Moody’s Investors Service downgraded Wenatchee, Wash.’s unlimited-tax general obligation bond rating to Ba2 from A3 on Monday because the city will allow a local events center to default on debt the city agreed to back.
Moody’s also cut the city’s limited-tax rating to B2 from Baa2. It said the downgrades are a result of the city’s “lack of willingness” to avert an expected default on June 1 under a contingent loan agreement the city has for interest payments on $36 million of bond anticipation notes issued by the Greater Wenatchee Regional Events Center Public Facilities District.
Moody’s said the city’s inability to honor its agreement constitutes a default “on all parity obligations,” including Wenatchee’s $6.4 million of outstanding limited-tax bonds.
Wenatchee also has 2.9 million of unlimited-tax debt.
“Post-default recovery is expected to be less than 100%, although the city plans to make timely payments on its $6.4 million of outstanding limited-tax bonds,” Moody’s said in the report.

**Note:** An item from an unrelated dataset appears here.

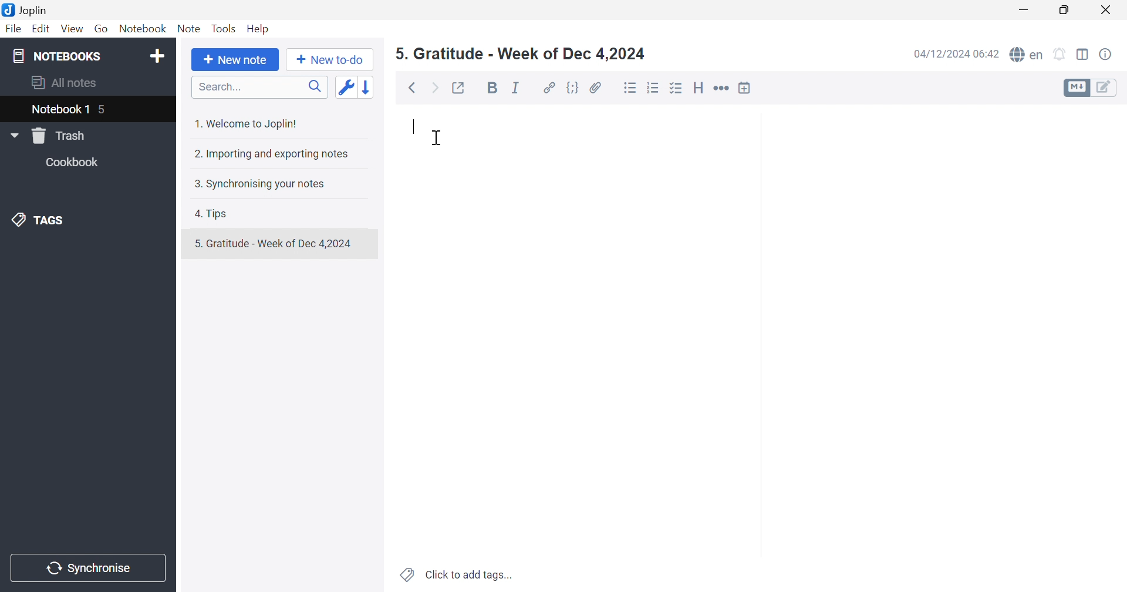  Describe the element at coordinates (437, 138) in the screenshot. I see `Cursor` at that location.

Analysts kept the rating on review for further downgrade.
The district, which was formed in 2006 to build and operate the Toyota Town Center arena in Wenatchee, defaulted on $42 million of bond anticipation notes upon their Dec. 1 maturity because they lacked the money or means to pay them off.
The default followed failed rescue attempts by the city and the state of Washington.
In a filing with the Municipal Securities Rulemaking Board, the district said it had provided a notice at the end of last month as required by the agreement asking the city for nearly $1 million to make the June 1 payment.
Wenatchee Mayor Frank Kuntz said in a letter to the district that the city did not have enough money to make the loan.
“Effort to resolve the default of the PFD notes are now underway,” Kuntz said.
Kuntz said that the city has raised its sales tax by 0.2% and the Public Facilities District has imposed a 0.1% sales tax, which he said will be used “to work toward resolving the default.”
In 2008 the district issued three series of notes — $5 million of limited sales tax Bans, and $5.5 million and $31 million of revenue and special tax Bans.
Standard & Poor’s has downgraded the district’s notes’ short-term rating to D from SP-3.
It also dropped the city’s long-term and underlying rating to BBB from A-minus.